The Measure of a Writer

Friday, October 31, 2014
In December 1935, Budd Schulberg, a Dartmouth College junior and editor-in-chief of the daily paper The Dartmouth , traveled from Hanover some 60 miles west to Proctor, Vt., near Rutland, to report on a strike by men who worked the quarries for the Proctor Marble Company.

The 110 strikers, Poles, Swedes, Irish, Italians and Mexicans, Schulberg wrote in The Dartmouth , were “desperate, no longer patient with equivocal leaders.” Their anger at their low wages, and the conditions in which they worked and their families lived, had lit a match to their discontent.

In impassioned prose, Schulberg wrote that “a visit to the strike area is convincing evidence that it is easy to talk of our world-famous ‘American standard’ but the actual struggle to achieve this standard is long and bitter. As long as such struggles exist so near our own campus, it is wishful thinking to contend that our geographical conditions force upon us an ‘ivory tower’ existence.”

Nearly 20 years later, Schulberg would return to the subject of labor struggles, and the question of what is morally just, with his Academy-Award winning screenplay for the 1954 film On the Waterfront .

One of the most famous films in American cinema, On the Waterfront brought together a wellspring of talent. Directed by Elia Kazan, with a score by Leonard Bernstein, it featured visceral, unforgettable performances by Marlon Brando, Eva Marie Saint, Karl Malden and Lee J. Cobb.

Based partially on the life of Father Corridan, a Catholic priest combating organized crime’s hold on the Port of New York, the movie was shot on location in Hoboken, N.J. In it longshoreman Terry Malloy, played by Brando, struggles between his loyalty to the mobsters who control the union, and his disgust with their brutal tactics of intimidation.

Much of Schulberg’s dialogue entered the American lexicon and has never left.

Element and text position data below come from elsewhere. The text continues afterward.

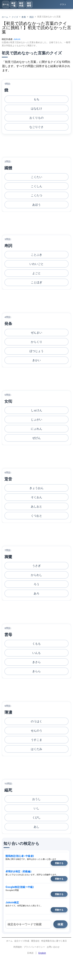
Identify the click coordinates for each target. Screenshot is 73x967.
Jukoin (16, 39)
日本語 (30, 953)
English (42, 953)
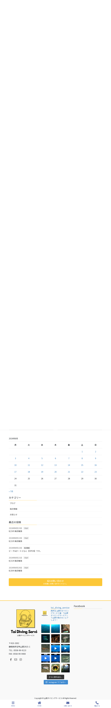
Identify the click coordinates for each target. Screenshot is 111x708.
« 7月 (11, 491)
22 (82, 471)
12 (42, 465)
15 (82, 465)
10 (15, 465)
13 (55, 465)
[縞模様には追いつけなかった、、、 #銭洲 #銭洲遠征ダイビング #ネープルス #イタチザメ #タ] (55, 658)
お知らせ (13, 514)
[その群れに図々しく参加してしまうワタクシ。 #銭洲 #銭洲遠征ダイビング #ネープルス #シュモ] (55, 648)
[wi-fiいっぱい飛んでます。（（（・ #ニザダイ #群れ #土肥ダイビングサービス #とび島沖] (45, 628)
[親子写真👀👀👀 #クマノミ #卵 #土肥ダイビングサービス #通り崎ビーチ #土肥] (65, 628)
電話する (97, 706)
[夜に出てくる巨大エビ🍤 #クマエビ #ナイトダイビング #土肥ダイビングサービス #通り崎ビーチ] (45, 648)
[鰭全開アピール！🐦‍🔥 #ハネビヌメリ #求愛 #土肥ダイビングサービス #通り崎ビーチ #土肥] (65, 658)
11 (29, 465)
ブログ (12, 503)
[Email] (16, 660)
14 (69, 465)
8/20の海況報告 (15, 570)
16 (95, 465)
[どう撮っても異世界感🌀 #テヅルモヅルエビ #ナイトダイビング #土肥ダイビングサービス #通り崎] (55, 638)
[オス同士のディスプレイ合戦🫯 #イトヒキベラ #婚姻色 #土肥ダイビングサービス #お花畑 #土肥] (45, 638)
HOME (39, 706)
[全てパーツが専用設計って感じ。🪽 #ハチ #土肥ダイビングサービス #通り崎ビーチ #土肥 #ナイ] (45, 668)
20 (55, 471)
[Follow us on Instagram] (21, 660)
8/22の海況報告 (15, 541)
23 (95, 471)
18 (29, 471)
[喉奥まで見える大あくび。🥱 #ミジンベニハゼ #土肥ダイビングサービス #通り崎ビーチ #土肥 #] (55, 668)
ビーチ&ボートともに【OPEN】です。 (25, 551)
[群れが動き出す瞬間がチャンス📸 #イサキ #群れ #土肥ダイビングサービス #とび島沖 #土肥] (55, 628)
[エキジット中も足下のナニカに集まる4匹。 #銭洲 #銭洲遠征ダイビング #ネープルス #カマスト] (45, 658)
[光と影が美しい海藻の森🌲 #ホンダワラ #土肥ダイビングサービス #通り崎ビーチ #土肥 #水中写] (65, 668)
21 (69, 471)
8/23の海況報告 (15, 531)
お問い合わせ (68, 706)
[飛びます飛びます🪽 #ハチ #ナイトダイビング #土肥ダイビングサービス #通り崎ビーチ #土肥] (65, 638)
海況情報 (13, 509)
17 (15, 471)
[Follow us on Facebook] (11, 660)
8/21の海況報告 (15, 560)
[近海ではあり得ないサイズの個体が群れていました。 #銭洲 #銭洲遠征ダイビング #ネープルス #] (65, 648)
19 (42, 471)
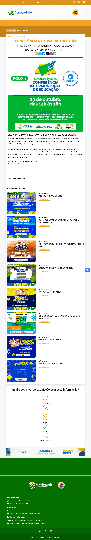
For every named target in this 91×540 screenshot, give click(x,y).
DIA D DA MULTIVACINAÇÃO (50, 196)
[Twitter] (47, 53)
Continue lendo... (44, 199)
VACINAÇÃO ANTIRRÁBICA (50, 292)
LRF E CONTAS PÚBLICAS (50, 23)
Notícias (16, 36)
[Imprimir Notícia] (36, 53)
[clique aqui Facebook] (45, 531)
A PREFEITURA (22, 23)
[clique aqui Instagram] (51, 531)
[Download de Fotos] (40, 53)
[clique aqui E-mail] (40, 531)
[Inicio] (7, 23)
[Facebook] (43, 53)
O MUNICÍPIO (13, 23)
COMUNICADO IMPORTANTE (51, 364)
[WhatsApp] (54, 53)
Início (9, 36)
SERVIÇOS (39, 23)
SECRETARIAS (31, 23)
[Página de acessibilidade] (52, 2)
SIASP (38, 537)
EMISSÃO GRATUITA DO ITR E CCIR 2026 (56, 268)
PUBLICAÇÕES (62, 23)
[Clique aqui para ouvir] (51, 53)
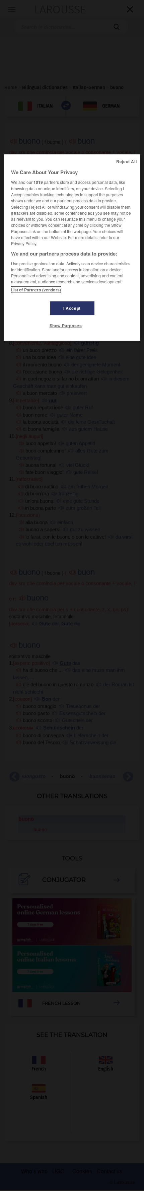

“I coulda had class. I coulda been a contender. I coulda been someone, instead of a bum, which is what I am,” Malloy says to his brother, played by Rod Steiger.

“(Schulberg) created a film that even people who don’t know much about film, know,” said Mary Desjardins, a professor of film at Dartmouth.

Desjardins and her colleague Mark Williams have organized a day-long, public symposium on Schulberg, commemorating the centenary of his birth, being held Friday, Nov. 7, 9 a.m. to 6 p.m., in Loew Auditorium in the Black Family Visual Arts Center.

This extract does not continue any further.